VCs who missed the 2020–2025 frontier AI cohort are now being questioned by LPs and founders
Sep 12, 2025
Key Points
- Venture firms that missed foundation model bets from 2020–2025 face credibility pressure from LPs and founders questioning their absence from OpenAI, Anthropic, Eleven Labs, and Midjourney.
- Generalist VCs distracted by portfolio damage in fintech and crypto failed to recognize the 2022 AI inflection point, then faced closed entry windows and prohibitive valuations by the time frontier models' strategic importance became obvious.
- Founders now use VC frontier AI exposure as a signaling filter, viewing investors without positions in foundation models or application-layer companies as either late-stage capital or lacking conviction.
Summary
A cohort of traditional venture capital firms faces pressure from limited partners and next-generation founders for missing the 2020–2025 frontier AI wave entirely. VCs who didn't position themselves in companies like OpenAI, Anthropic, Eleven Labs, and Midjourney are now scrambling to explain their absence to stakeholders.

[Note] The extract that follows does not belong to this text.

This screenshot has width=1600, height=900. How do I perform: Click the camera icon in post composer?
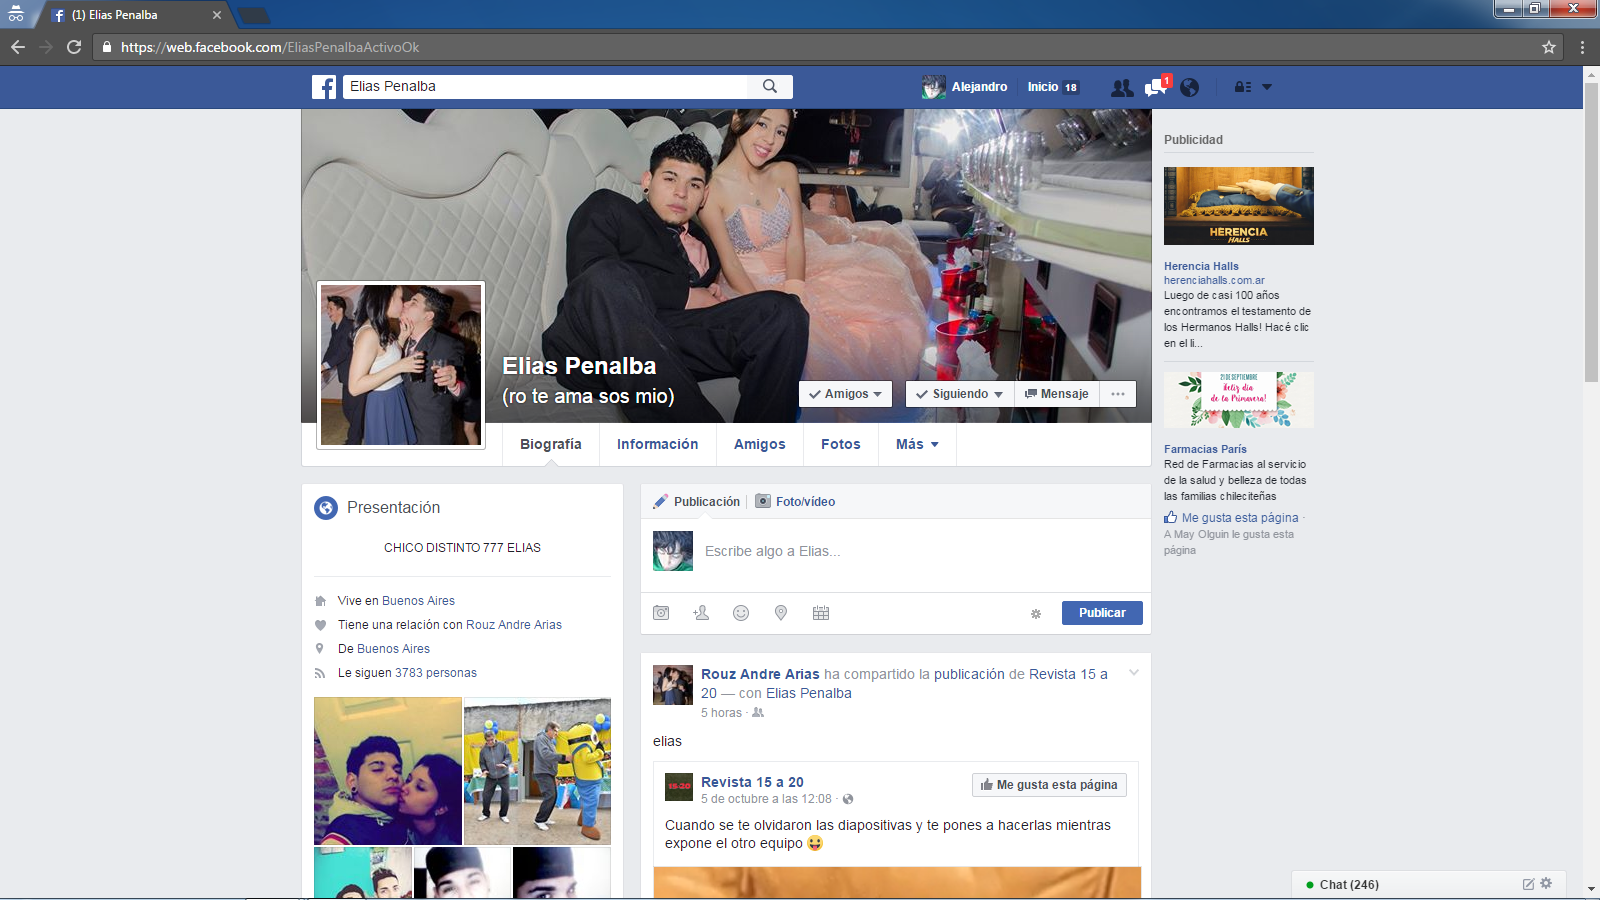pyautogui.click(x=661, y=613)
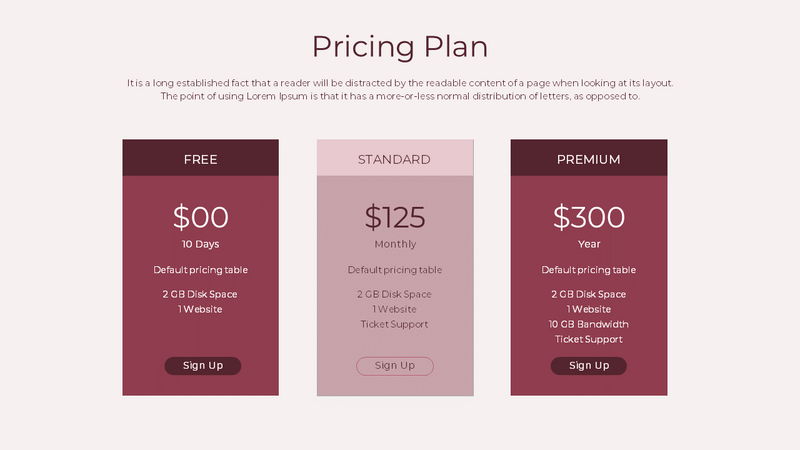Click Ticket Support in Premium plan
This screenshot has width=800, height=450.
click(589, 339)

The miss traces to 2022, when many leading AI companies were founded while most generalist VCs were managing portfolio damage from the previous era. Distracted by bets in fintech and crypto that had dominated 2020–2021, they failed to recognize the inflection point in AI. Some actively pivoted away. By the time the strategic importance of frontier models became obvious, entry points had closed or valuations had become prohibitive.
Investors who did capitalize moved early and across multiple stages. Elad Gil at Also Capital and Andreessen Horowitz's Anjani Mandyam positioned themselves in winning foundation models and application-layer companies. For multistage platforms, missing seed or Series A rounds mattered less because they could still catch companies in growth rounds. But for pure-play seed and early-stage VCs, the damage is real. Those who didn't invest in at least one winning foundation model, or lack meaningful positions in application-layer companies that leveraged those models, face credibility questions.
The structural irony cuts both ways. VCs had ample warning. The meme that foundation models would commoditize proved wrong. So did the claim that application layers held no value. Yet some investors fell for both narratives simultaneously, avoiding foundation model bets on commoditization fears while also avoiding application bets because they couldn't afford the compute costs or feared fast followers. The result is a portfolio with no frontier AI exposure at any layer.
This creates a signaling problem for the next wave. Founders now scrutinize whether a VC has skin in the game. An investor without OpenAI, Anthropic, Eleven Labs, or comparable positions signals either late-stage capital or absent conviction. The generalist playbook of diversifying across sectors backfired precisely when concentration in one sector mattered most.